The company is also engaged in the business of Property Development business. For this purpose, the company has converted the Fixed Assets (Land) into Stock-in-trade. But the company has not purchased any property. This is considered as a separate segment

13. Provisions and Contingent Liabilities

(01) Provisions

A provision (subject to the method of accounting followed by the company, including recognizing particular item of expenses) is recognized when the Company has a present obligation as a result of past event, it is probable that an outflow of resources embodying economic benefits will be required to settle the obligation and a reliable estimate can be made of the amount of the obligation. Provisions are not discounted to their present value and are determined based on the best estimate required to settle the obligation at the reporting date. These estimates are reviewed at each reporting date and adjusted to reflect the current best estimates.

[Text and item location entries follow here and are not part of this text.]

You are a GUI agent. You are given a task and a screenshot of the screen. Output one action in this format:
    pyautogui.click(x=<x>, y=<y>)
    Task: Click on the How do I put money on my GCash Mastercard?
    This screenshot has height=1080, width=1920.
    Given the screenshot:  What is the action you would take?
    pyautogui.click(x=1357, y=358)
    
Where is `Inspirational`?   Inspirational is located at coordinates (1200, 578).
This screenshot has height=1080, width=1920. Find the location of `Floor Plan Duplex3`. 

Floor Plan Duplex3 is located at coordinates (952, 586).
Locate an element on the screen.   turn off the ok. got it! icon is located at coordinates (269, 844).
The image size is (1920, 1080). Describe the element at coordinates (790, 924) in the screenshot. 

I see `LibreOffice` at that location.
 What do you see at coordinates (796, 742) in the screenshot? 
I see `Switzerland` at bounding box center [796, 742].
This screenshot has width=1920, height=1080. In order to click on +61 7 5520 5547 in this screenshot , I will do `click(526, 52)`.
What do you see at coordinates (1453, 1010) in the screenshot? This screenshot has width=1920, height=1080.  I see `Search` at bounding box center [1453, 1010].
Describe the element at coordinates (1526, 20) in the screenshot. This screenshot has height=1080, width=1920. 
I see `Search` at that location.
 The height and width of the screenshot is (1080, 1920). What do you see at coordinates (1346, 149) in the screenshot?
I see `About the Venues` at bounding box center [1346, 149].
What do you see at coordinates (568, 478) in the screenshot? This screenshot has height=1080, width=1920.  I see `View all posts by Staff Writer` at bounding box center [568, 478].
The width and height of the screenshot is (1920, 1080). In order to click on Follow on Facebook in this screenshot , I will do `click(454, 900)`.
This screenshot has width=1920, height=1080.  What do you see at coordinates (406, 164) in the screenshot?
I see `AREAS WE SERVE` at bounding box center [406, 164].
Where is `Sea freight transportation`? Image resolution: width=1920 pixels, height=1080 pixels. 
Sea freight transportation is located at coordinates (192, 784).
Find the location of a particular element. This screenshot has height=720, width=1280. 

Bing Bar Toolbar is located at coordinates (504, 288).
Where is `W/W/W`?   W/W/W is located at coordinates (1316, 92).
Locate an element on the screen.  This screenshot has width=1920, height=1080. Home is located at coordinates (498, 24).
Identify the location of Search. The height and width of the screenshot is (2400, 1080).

(02) Contingent liabilities

A contingent liability is a possible obligation that arises from past events whose existence will be confirmed by the occurrence or non-occurrence of one or more uncertain future events beyond the control of the Company or a present obligation that is not recognized because it is not probable that an outflow of resources will be required to settle the obligation. A contingent liability also arises in extremely rare cases where there is a liability that cannot be recognized because it cannot be measured reliably. The Company does not recognize a contingent liability but discloses its existence in the financial statements.

14. Investment :

Investments, which are readily realizable and intended to be held for not more than one year from the date on which such investments are made, are classified as current investments. All other investments are long term investments and classified as non-current Investments. On initial recognition, all investments are measured at cost. The cost comprises purchase price and directly attributable acquisition charges such as brokerage, fees and duties. Provision for diminution in the value of Non-Current investments is made only if such a decline is other than temporary.